_Exercise requirements_
Here is a listing; restate all of it exactly.

_Dataset extract_
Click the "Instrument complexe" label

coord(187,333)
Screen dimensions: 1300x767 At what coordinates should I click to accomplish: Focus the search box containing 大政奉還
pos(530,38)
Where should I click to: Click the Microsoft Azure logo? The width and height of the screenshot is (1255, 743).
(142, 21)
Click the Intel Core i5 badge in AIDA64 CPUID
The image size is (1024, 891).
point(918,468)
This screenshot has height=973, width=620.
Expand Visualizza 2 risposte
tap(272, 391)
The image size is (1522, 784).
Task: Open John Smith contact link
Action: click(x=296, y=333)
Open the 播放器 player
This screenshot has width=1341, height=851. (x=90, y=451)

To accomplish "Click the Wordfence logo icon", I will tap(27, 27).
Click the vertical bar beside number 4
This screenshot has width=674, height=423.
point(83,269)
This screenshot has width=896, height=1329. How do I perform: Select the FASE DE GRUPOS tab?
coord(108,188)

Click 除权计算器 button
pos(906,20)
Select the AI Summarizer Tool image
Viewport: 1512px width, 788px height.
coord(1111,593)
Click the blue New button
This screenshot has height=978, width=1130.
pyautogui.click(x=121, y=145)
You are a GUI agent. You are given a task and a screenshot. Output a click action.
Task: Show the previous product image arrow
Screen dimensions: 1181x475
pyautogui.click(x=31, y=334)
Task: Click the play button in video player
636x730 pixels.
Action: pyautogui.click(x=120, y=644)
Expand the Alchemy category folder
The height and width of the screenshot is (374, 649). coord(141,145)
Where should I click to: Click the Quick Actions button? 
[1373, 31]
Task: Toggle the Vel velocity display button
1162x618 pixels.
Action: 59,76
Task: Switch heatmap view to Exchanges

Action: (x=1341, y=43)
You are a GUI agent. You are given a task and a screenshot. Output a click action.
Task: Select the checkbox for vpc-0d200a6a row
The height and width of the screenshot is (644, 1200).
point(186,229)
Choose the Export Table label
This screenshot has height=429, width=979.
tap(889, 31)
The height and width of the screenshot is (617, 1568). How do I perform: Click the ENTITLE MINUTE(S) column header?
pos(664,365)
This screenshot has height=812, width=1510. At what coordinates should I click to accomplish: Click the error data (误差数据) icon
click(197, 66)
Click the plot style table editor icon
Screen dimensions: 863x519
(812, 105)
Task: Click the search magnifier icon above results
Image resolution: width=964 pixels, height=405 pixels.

_Completed exercise_
Click the "Instrument complexe" label

coord(187,333)
Screen dimensions: 1300x767 At what coordinates should I click to accomplish: Focus the search box containing 大政奉還
pos(530,38)
Where should I click to: Click the Microsoft Azure logo? The width and height of the screenshot is (1255, 743).
(142, 21)
Click the Intel Core i5 badge in AIDA64 CPUID
The image size is (1024, 891).
point(918,468)
This screenshot has height=973, width=620.
Expand Visualizza 2 risposte
tap(272, 391)
The image size is (1522, 784).
Task: Open John Smith contact link
Action: click(x=296, y=333)
Open the 播放器 player
This screenshot has width=1341, height=851. (x=90, y=451)

To accomplish "Click the Wordfence logo icon", I will tap(27, 27).
Click the vertical bar beside number 4
This screenshot has width=674, height=423.
point(83,269)
This screenshot has width=896, height=1329. How do I perform: Select the FASE DE GRUPOS tab?
coord(108,188)

Click 除权计算器 button
pos(906,20)
Select the AI Summarizer Tool image
Viewport: 1512px width, 788px height.
coord(1111,593)
Click the blue New button
This screenshot has height=978, width=1130.
pyautogui.click(x=121, y=145)
You are a GUI agent. You are given a task and a screenshot. Output a click action.
Task: Show the previous product image arrow
Screen dimensions: 1181x475
pyautogui.click(x=31, y=334)
Task: Click the play button in video player
636x730 pixels.
Action: pyautogui.click(x=120, y=644)
Expand the Alchemy category folder
The height and width of the screenshot is (374, 649). coord(141,145)
Where should I click to: Click the Quick Actions button? 
[1373, 31]
Task: Toggle the Vel velocity display button
1162x618 pixels.
Action: 59,76
Task: Switch heatmap view to Exchanges

Action: (x=1341, y=43)
You are a GUI agent. You are given a task and a screenshot. Output a click action.
Task: Select the checkbox for vpc-0d200a6a row
The height and width of the screenshot is (644, 1200).
point(186,229)
Choose the Export Table label
This screenshot has height=429, width=979.
tap(889, 31)
The height and width of the screenshot is (617, 1568). How do I perform: Click the ENTITLE MINUTE(S) column header?
pos(664,365)
This screenshot has height=812, width=1510. At what coordinates should I click to accomplish: Click the error data (误差数据) icon
click(197, 66)
Click the plot style table editor icon
Screen dimensions: 863x519
(812, 105)
Task: Click the search magnifier icon above results
Image resolution: width=964 pixels, height=405 pixels.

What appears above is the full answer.